5 ways the Cuban revolution has failed the people of Cuba

Man crossing a street with blue car driving past (© Desmond Boylan/AP Images)
A man crosses a street in Havana as a classic car drives past on November 16, 2018. (© Desmond Boylan/AP Images)

This year marks the 60th anniversary of the Cuban revolution, yet citizens of this small socialist nation continue to wait for their government to deliver on promises made in 1959. A new constitution that will go up for a highly scrutinized referendum on February 24 may rein in their rights further. Here are five ways that the Cuban Communist Party has failed its people.

Restricted expression

Man holding T-shirt with Cuban slogan (© Mariana Bazo/Reuters)
José Daniel Ferrer leads the Unión Patriótica de Cuba. The T-shirt he is holding says “God, Fatherland, Freedom” in Spanish. (© Mariana Bazo/Reuters)

Ahead of the February 24 constitutional referendum, the Cuban government has stepped up repression of political opposition figures, such as José Daniel Ferrer (above), leader of the Unión Patriótica de Cuba (UNPACU), the largest dissident group in Cuba. Opposition figures such as Ferrer have pressed the regime for a more transparent and fair process. On February 11, Cuban police raided multiple homes and offices of UNPACU activists, confiscated property, and beat and detained several dissidents, including Ferrer. As a result, dozens of UNPACU activists have initiated a hunger strike.

Economic stagnation

Two women behind a grocery counter (© Roberto Machado Noa/LightRocket/Getty Images)
A government-subsidized grocery store, or “bodega,” in Cuba (© Roberto Machado Noa/LightRocket/Getty Images)

Empty shelves are a common sight in Cuban stores. Most economists agree that poor centralized management is the cause and that the Cuban government doesn’t allow the private sector to reach its potential. As a result, citizens use their meager state-issued salaries — which can amount to less than a dollar a day — to pay astronomical prices for groceries on the black market.

Unfair working conditions

People sitting in an airport terminal waiting for their plane (© Eraldo Peres/AP Images)
Cuban doctors wait to fly home at the airport in Brasilia, Brazil, on November 22, 2018. (© Eraldo Peres/AP Images)
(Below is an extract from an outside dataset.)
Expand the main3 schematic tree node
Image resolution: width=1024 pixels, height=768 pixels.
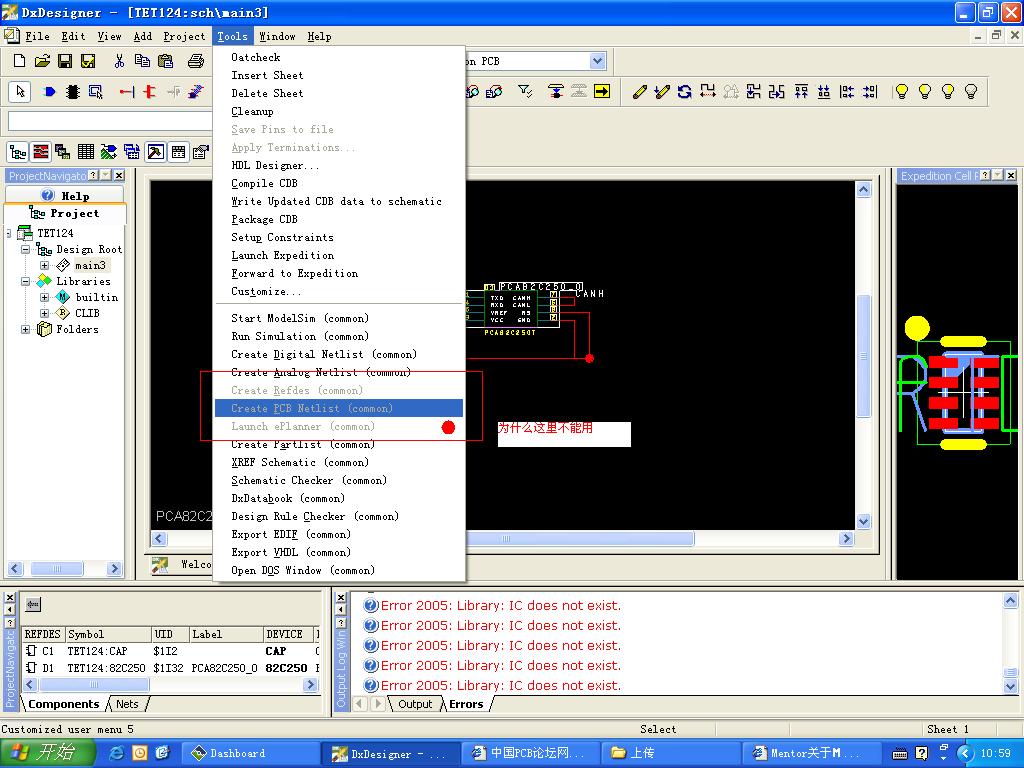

Cuban doctors are a major export. The Cuban government takes in roughly $11 billion annually from the salaries of health-care professionals participating in its overseas medical missions. Recently, the Cuban government recalled its doctors working in Brazil rather than agree to Brazilian President Jair Bolsonaro’s demand that Cuba pay the doctors a fair wage. Eight of these doctors filed a lawsuit in Miami against the Pan­ American Health Organization, claiming forced labor.

Limited access to information

People sitting on a curb outside their home looking at their cellphones (© Desmond Boylan/AP Images)
(© Desmond Boylan/AP Images)

Independent media in Cuba only exists online, yet accessing the internet is prohibitively expensive for most Cubans. A paltry 600 megabytes of data a month — enough for a few Skype sessions with family overseas — can cost 25 percent of a worker’s wages. Users get 300 “bonus” megabytes for using domains on the state-sanctioned, censored “intranet” that is more readily available and affordable than the global internet.

Artistic censorship

Man playing guitar on the sidewalk in front of a colored mural (© Desmond Boylan/AP Images)
(© Desmond Boylan/AP Images)

Cuba’s musicians, dancers, artists and writers – celebrated around the world for their creative output – now suffer the indignity of Decree 349, requiring them to seek government permission to perform, sell or display their work or else face consequences.